En América Latina, la tortura sexual no es un accidente ni un descontrol: es una práctica que utiliza el cuerpo como escenario de un mensaje político. El cuerpo torturado transmite un mensaje que no se dirige solo a la persona violentada, sino al colectivo que representa. Así, la sexualidad funciona, de acuerdo con la investigadora colombiana Natalia Rodríguez Grisales, como un territorio simbólico que el poder ocupa, humilla y destruye para disciplinar y fracturar. A esta lectura se suma la antropóloga argentina Rita Segato (2019), quien define a estas prácticas como parte de las pedagogías de la crueldad: un régimen cultural que normaliza la violencia y entrena a ciertos sujetos, sobre todo varones formados en jerarquías de desigualdad, a deshumanizar lo vivo y convertirlo en objeto de dominio.

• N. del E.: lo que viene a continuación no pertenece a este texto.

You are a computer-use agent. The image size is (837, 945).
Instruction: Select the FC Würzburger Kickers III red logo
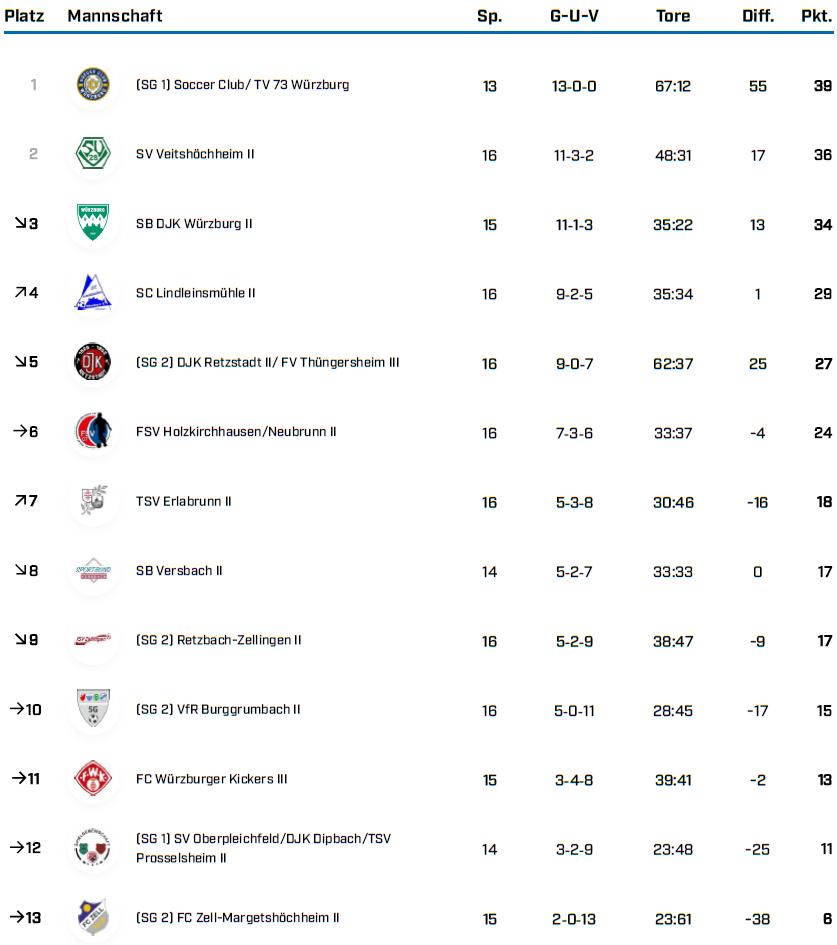coord(93,779)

Un ejemplo claro de esta lógica se observa en el caso de la represión en San Salvador Atenco, en Estado de México, donde las fuerzas de seguridad pública reprimieron brutalmente a pobladores. Como documentó la Universidad Iberoamericana Puebla (2024), durante el operativo policial de 2006, la tortura sexual ejercida contra decenas de mujeres no respondió a impulsos individuales ni a “excesos” aislados, sino a una acción sistemática orientada a castigar la protesta social. Las agresiones ocurrieron bajo custodia estatal, en contextos de detención y traslado, y estuvieron acompañadas de insultos, amenazas y mensajes explícitos de humillación. El mensaje no era solo para quienes fueron violentadas: era una advertencia dirigida al movimiento social y a cualquiera que desafiara el orden impuesto.

Esta misma lógica puede rastrearse en contextos históricos previos. Durante la Guerra Sucia en México, los centros clandestinos de detención funcionaron como espacios donde la tortura sexual se utilizó de manera sistemática para quebrar políticamente a las personas detenidas (Monroy León, 2023). Las violaciones, los desnudos forzados y las amenazas sexuales no fueron prácticas marginales, sino dispositivos centrales de control. En estos escenarios, el cuerpo se convirtió en un campo de inscripción del poder estatal, confirmando que la tortura sexual no busca únicamente dañar a un individuo, sino producir miedo, obediencia y desarticulación colectiva.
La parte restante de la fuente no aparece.